Given passage:
## Begin
Nowy Dzień (Polish for "New Day") was a short-lived Polish middle-market daily newspaper, which appeared from 14 November 2005 until 23 February 2006. Nowy Dzień was launched by the publishing company Agora SA, after its flagship publication Gazeta Wyborcza had come under increasing pressure from Fakt, a low-cost tabloid introduced by Axel Springer Polska in 2003.

Nowy Dzień was conceived as a "quality tabloid" with entertaining, but at the same time more serious journalism than that of typical tabloids such as Fakt's German "parent" product, Bild-Zeitung. The paper's editorial staff consisted mainly of detached Gazeta Wyborcza employees. The publisher envisaged an average circulation of 250,000 copies, but it remained continuously below that and had a downward trend. By early 2006, circulation had dropped from an initial level of 212,000 to about 130,000 copies. As a result, Agora S.A. decided to discontinue the paper. Since then, Gazeta Wyborcza has had to continue its increasingly difficult effort to appeal to both upmarket and middle-market readerships.
## End
Supplied data:
## Begin
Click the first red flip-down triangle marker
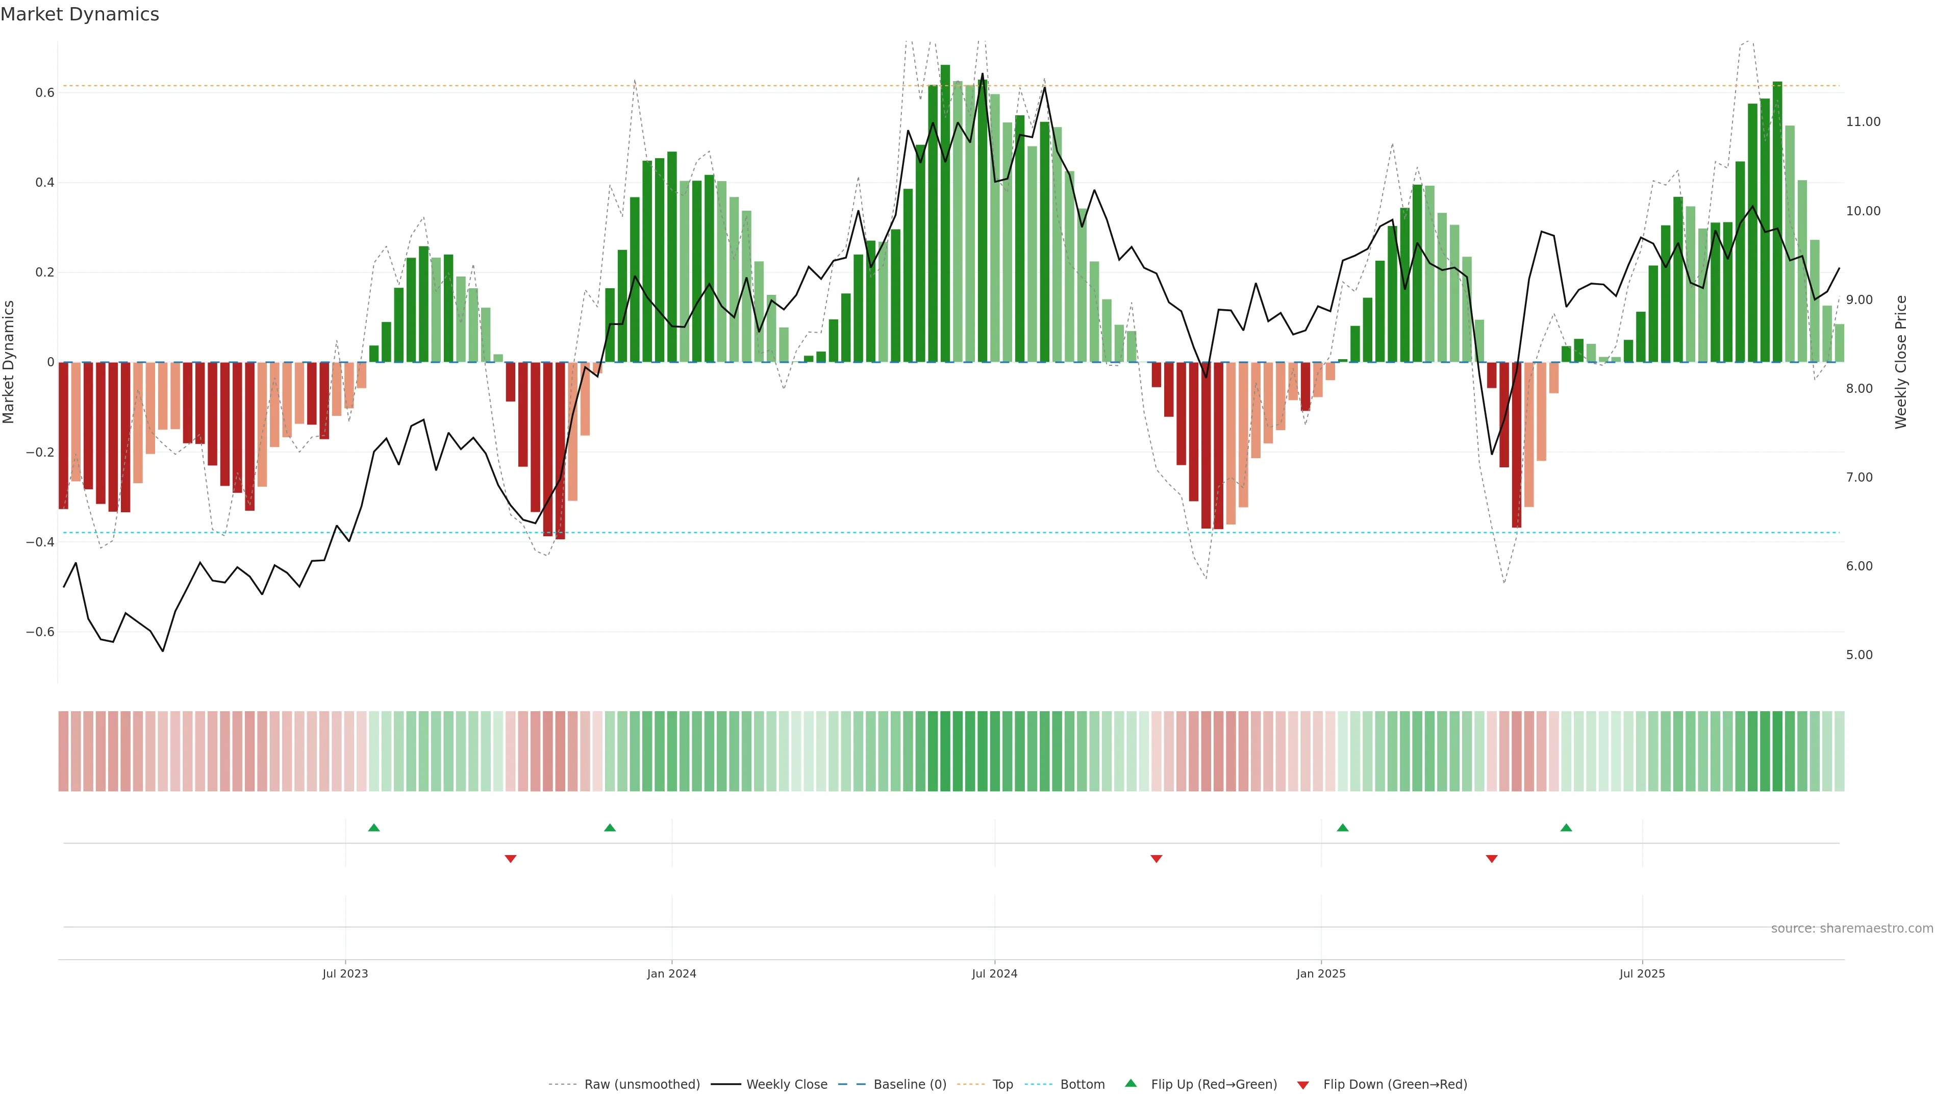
## End
Instructions for the task:
Reproduce verbatim the portion of the passage on Nowy Dzień above, starting at "Nowy Dzień was conceived" and ending at "and middle-market readerships.".

Solution to this task:
Nowy Dzień was conceived as a "quality tabloid" with entertaining, but at the same time more serious journalism than that of typical tabloids such as Fakt's German "parent" product, Bild-Zeitung. The paper's editorial staff consisted mainly of detached Gazeta Wyborcza employees. The publisher envisaged an average circulation of 250,000 copies, but it remained continuously below that and had a downward trend. By early 2006, circulation had dropped from an initial level of 212,000 to about 130,000 copies. As a result, Agora S.A. decided to discontinue the paper. Since then, Gazeta Wyborcza has had to continue its increasingly difficult effort to appeal to both upmarket and middle-market readerships.